## CONSIGNE ÉCRITE 1
Recopiez mot pour mot, dans l'entretien sur l'Ukraine, tout le passage qui va de « Ce plan consiste » jusqu'à « centrale et orientale. ».
## CONSIGNE ÉCRITE 2
Poursuivez l'entretien sur l'Ukraine à la suite de sa dernière phrase.

## EXTRAIT DE PAGE

ENTRETIEN – Jean Garrigues est historien, président de la Commission internationale d’histoire des assemblées et auteur de nombreux ouvrages politiques. Il livre son regard sur la situation en Ukraine.
Epoch Times : Vladimir Poutine a récemment évoqué l’idée d’une « administration transitoire » en Ukraine sous l’égide de l’ONU. Il s’agit pour le maître du Kremlin d’ «organiser une élection présidentielle démocratique qui se solderait par l’arrivée au pouvoir d’un gouvernement compétent et qui aurait la confiance du peuple, puis commencer avec ces autorités des négociations sur un accord de paix». Comment interprétez-vous ces propos du leader russe ? À quoi joue-t-il ?
Jean Garrigues : Il cherche à remplacer Volodymyr Zelensky par un gouvernement fantoche qui serait sous le contrôle de la Russie. Cela fait partie d’un plan d’ensemble de reprise en main de ce qu’on appelait à l’époque, la « Grande Russie ».
Ce plan consiste non seulement à conserver les territoires conquis tels que la Crimée ou le Donbass, mais aussi à contrôler politiquement l’Ukraine au prétexte que Kiev, allié de l’UE et de l’OTAN, constituerait une menace pour la sécurité de la Russie.
Mais en réalité, ce retour souhaité à la « Grande Russie » ne date pas d’hier. Cette même ambition avait d’ailleurs justifié l’expansionnisme de l’Union soviétique au lendemain de la Seconde Guerre mondiale et l’implantation du communisme dans toute l’Europe centrale et orientale.

## DONNÉES
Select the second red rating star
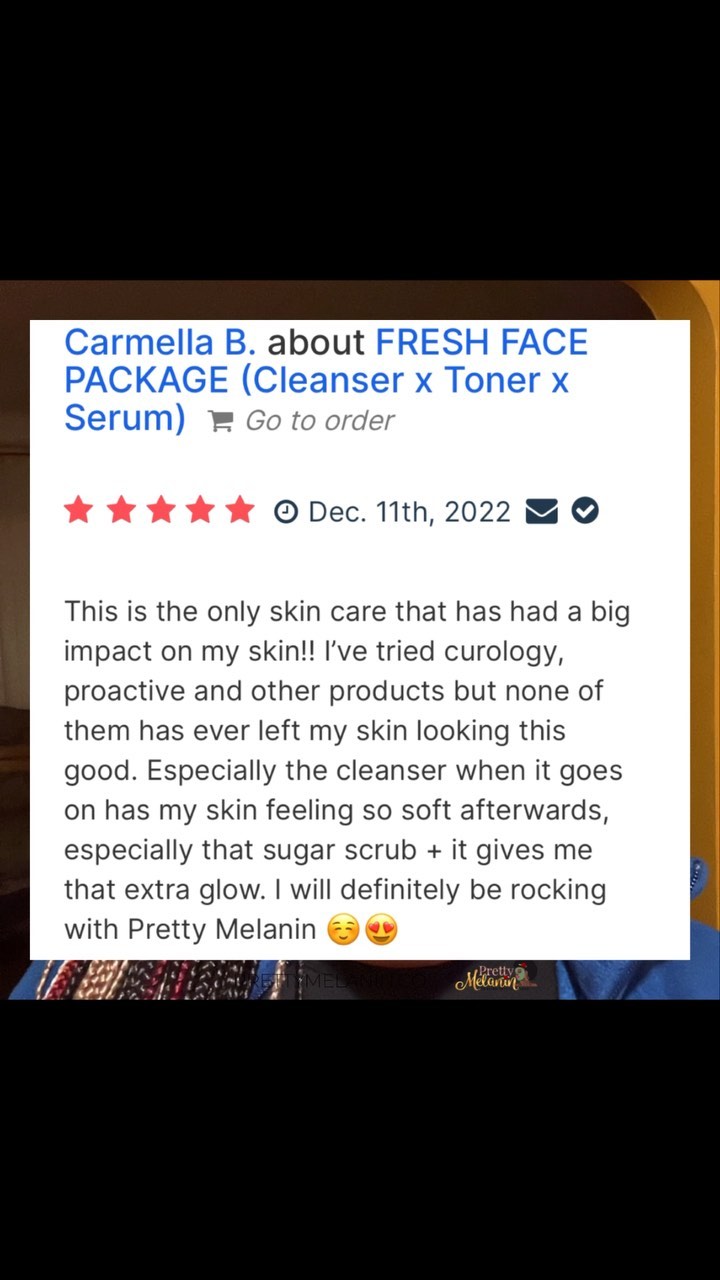[x=119, y=511]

## RÉSULTAT ATTENDU 1
Ce plan consiste non seulement à conserver les territoires conquis tels que la Crimée ou le Donbass, mais aussi à contrôler politiquement l’Ukraine au prétexte que Kiev, allié de l’UE et de l’OTAN, constituerait une menace pour la sécurité de la Russie.
Mais en réalité, ce retour souhaité à la « Grande Russie » ne date pas d’hier. Cette même ambition avait d’ailleurs justifié l’expansionnisme de l’Union soviétique au lendemain de la Seconde Guerre mondiale et l’implantation du communisme dans toute l’Europe centrale et orientale.

## RÉSULTAT ATTENDU 2
Et aujourd’hui, on revient à cette thématique, parce qu’elle fait partie intégrante de la culture russe utilisée par Vladimir Poutine pour justifier cet expansionnisme.
Ainsi, on voit bien que tous les néo-pacifistes qui affirment que l’invasion russe était une réaction à l’élargissement de l’OTAN et que la paix sera associée au maintien du Donbass et de la Crimée dans le giron de la Russie, sont soit crédules, soit hypocrites.
Encore une fois, les choses sont claires : il y a un projet politique visant, au mieux à établir un cordon sanitaire autour de la Russie et au pire, un impérialisme russe.
La Russie représente-t-elle, selon vous, un danger immédiat pour l’Europe et la France ?
Ce n’est pas un danger immédiat au sens du court terme de l’histoire. Cependant, ce possible contrôle russe de l’Ukraine serait un déni du droit des peuples à disposer d’eux-mêmes, c’est à dire du droit international, et déstabiliserait totalement la région aujourd’hui, notamment des pays comme la Pologne et la Roumanie qui regardent attentivement la manière dont évolue la situation en Ukraine.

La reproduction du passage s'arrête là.